* **EXERCISE AIM**
Copy all entries exactly, and wherever an entry holds a picture, leave that picture out.

*** INPUT RECORDS

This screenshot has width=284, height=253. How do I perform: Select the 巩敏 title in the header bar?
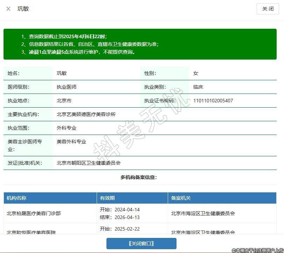point(23,9)
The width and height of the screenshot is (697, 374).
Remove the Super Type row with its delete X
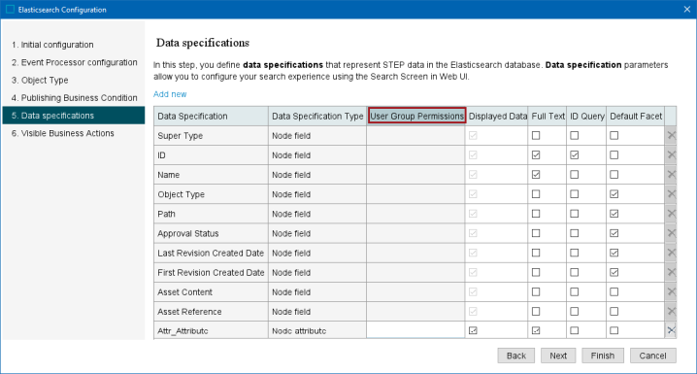pos(671,136)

******

* **EXERCISE SOLUTION**
This screenshot has width=284, height=253. How do I perform: Select the 巩敏 title in the header bar?
point(23,9)
The width and height of the screenshot is (697, 374).
Remove the Super Type row with its delete X
pos(671,136)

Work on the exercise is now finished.